Number skills develop through the mastery of significant stages that are the same for children with and without language and cognitive differences. Teenagers with Down syndrome can continue to develop new skills and master the significant stages that are learned by pupils who do not have learning disabilities in their primary school. It is essential for teenagers and young people to continue in their development of basic number skills so that they can understand and use money, time and other types of measurement in real situations, as a life skill.

Learning number skills requires a great deal of practice, even for the most able young people with Down syndrome, and many teenagers are willing to work hard to master new skills. Some teenagers enjoy maths, are self motivated and achieve higher skills. Most teenagers require graded programmes of work and need to practice number skills daily, with encouragement and reward, to further their attainments during their secondary years.

The more teenagers can see the relevance of their activities and learning to everyday life and independence, the more motivated they are likely to be to practise and learn.
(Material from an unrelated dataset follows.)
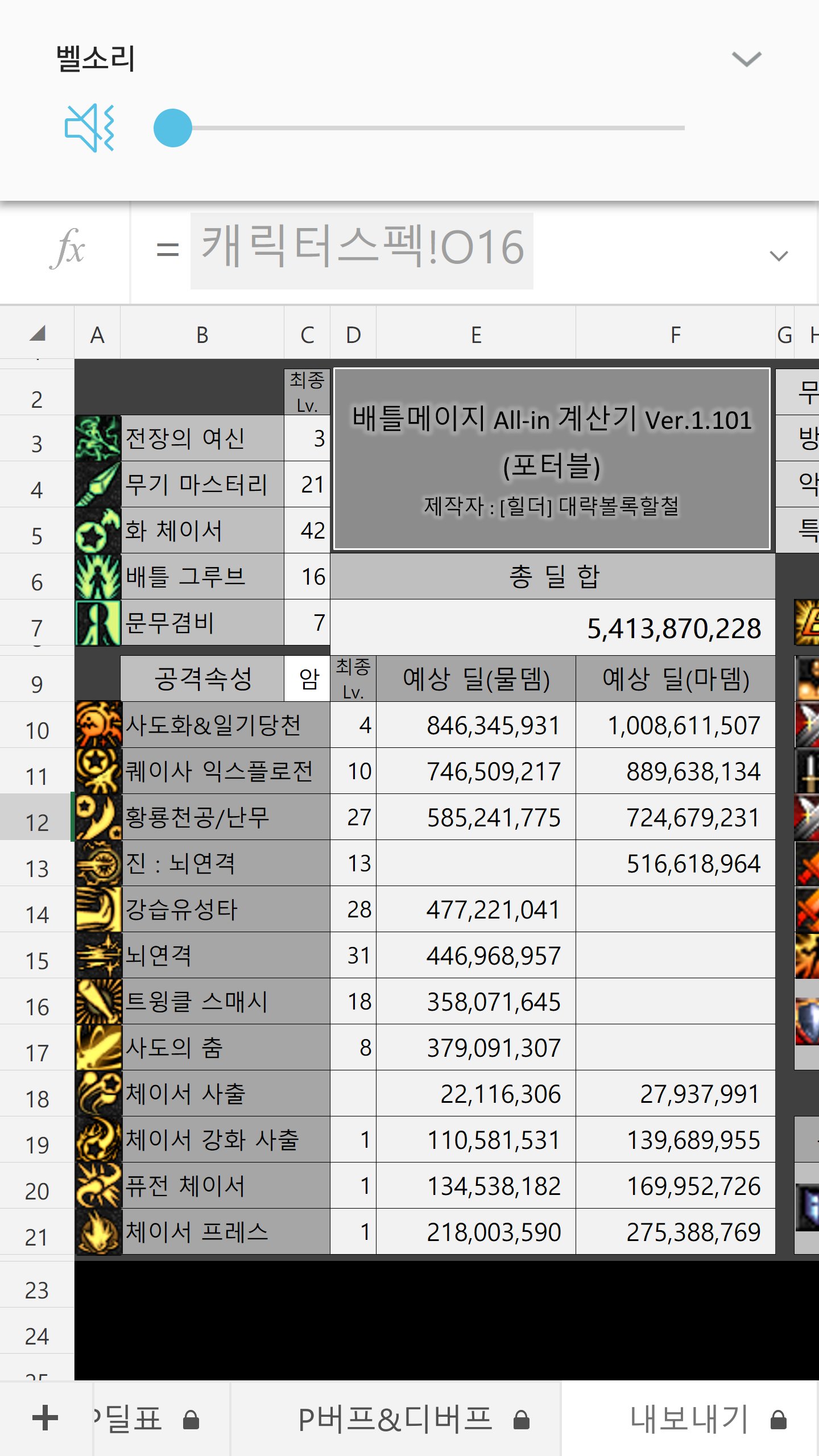Toggle the ringtone mute speaker icon
819x1456 pixels.
(90, 128)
The more they are supported at home and across the curriculum at school to practise their skills, the faster they will progress.

There are no short cuts to mastering the stages needed to understand and use numbers, but there are teaching methods, materials and activities that can help teenagers with Down syndrome to learn, particularly those that use visual images to illuminate concepts, support memory and aid practise.
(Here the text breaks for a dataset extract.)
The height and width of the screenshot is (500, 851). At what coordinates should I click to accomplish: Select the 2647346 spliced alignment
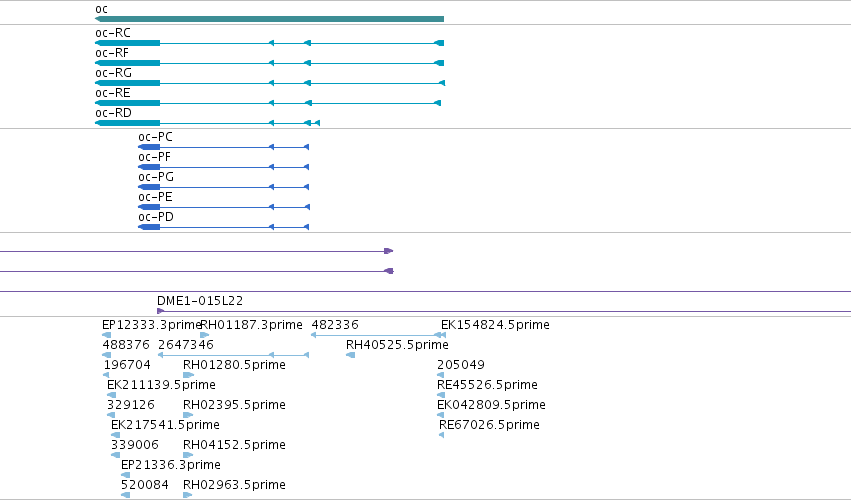point(233,355)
There are strategies and aids that can help pupils to manage practical number skills without necessarily understanding the numbers involved. The information, context and purposes of many of the numbers we encounter and use daily can be memorised, written down and learned through experience. The relative values of money and the coins needed for the purchase of particular items can be memorised by teenagers who cannot add or subtract. However, this approach is limited. For example, understanding place value for hundreds, tens and units helps with reading bus numbers, cooking and weighing. To operate a calculator requires place value skills and, in order to use a calculator for money, an understanding of the decimal point as it relates to money values is needed. Knowledge is required for teenagers to decide when they do not know (and thus to identify the need for help) as much as for when they do know and can succeed with the skills required of them.

The authors recommend that both basic and practical approaches to teaching are maintained for teenagers aged 11-16, in maths lessons.
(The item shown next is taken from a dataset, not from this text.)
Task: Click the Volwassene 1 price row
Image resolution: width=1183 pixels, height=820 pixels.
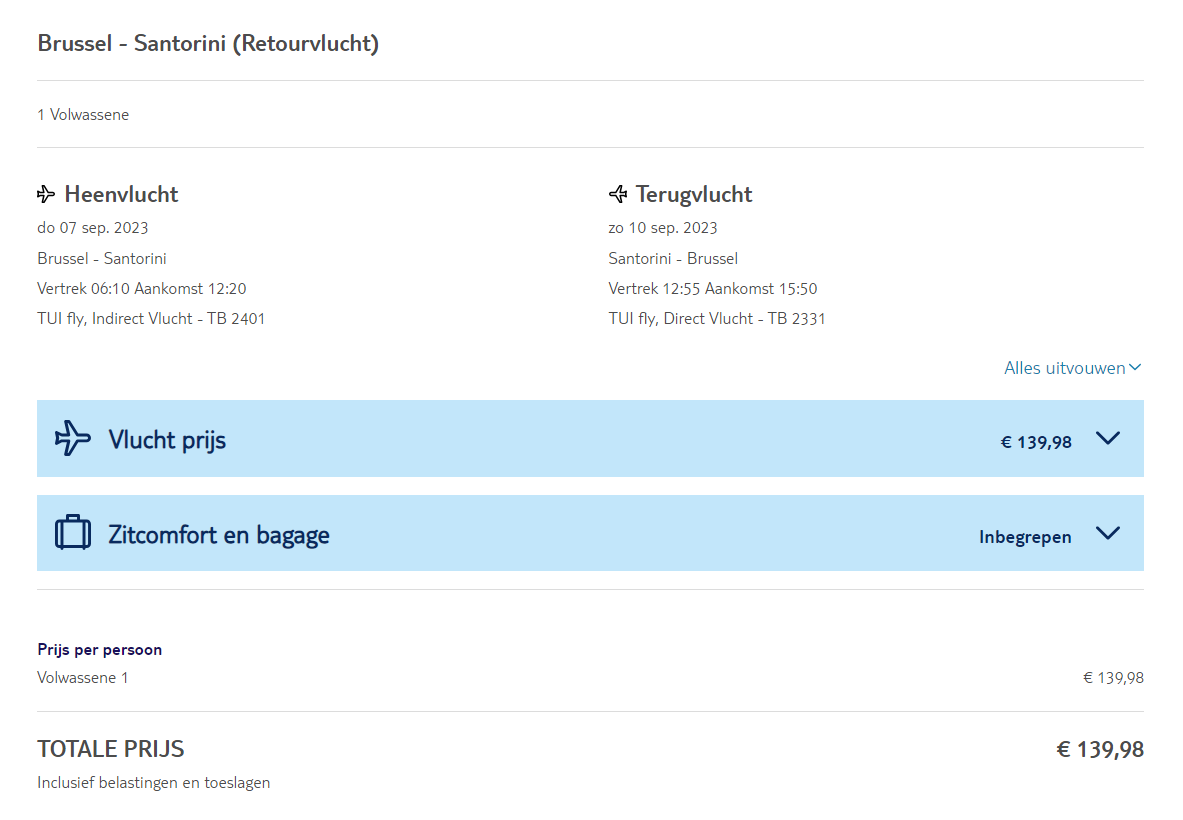Action: point(83,678)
  • Development of number skills (to at least 100), using a numeracy teaching programme, (these can be transferred to practical skills fairly easily when mastered), and
  • Learning basic practical skills for independence, including money, time and number recognition for weighing, measuring and other life skills. This requires that teenagers are given opportunities to practise and become competent and confident, with or without understanding of the numbers involved, such as buying their own lunch, receiving and spending their own money and cooking and preparing food.

We recommend that teachers and parents do not stop the first approach to focus exclusively on the latter in secondary school, as many teenagers have more mature work habits than primary aged children and are more likely to attend to teaching instruction and undertake the amount of practice needed to master number skills. Teenagers have 5 years between the ages of 11 and 16 when they may be at their most ready to learn - as much as possible should be made of this.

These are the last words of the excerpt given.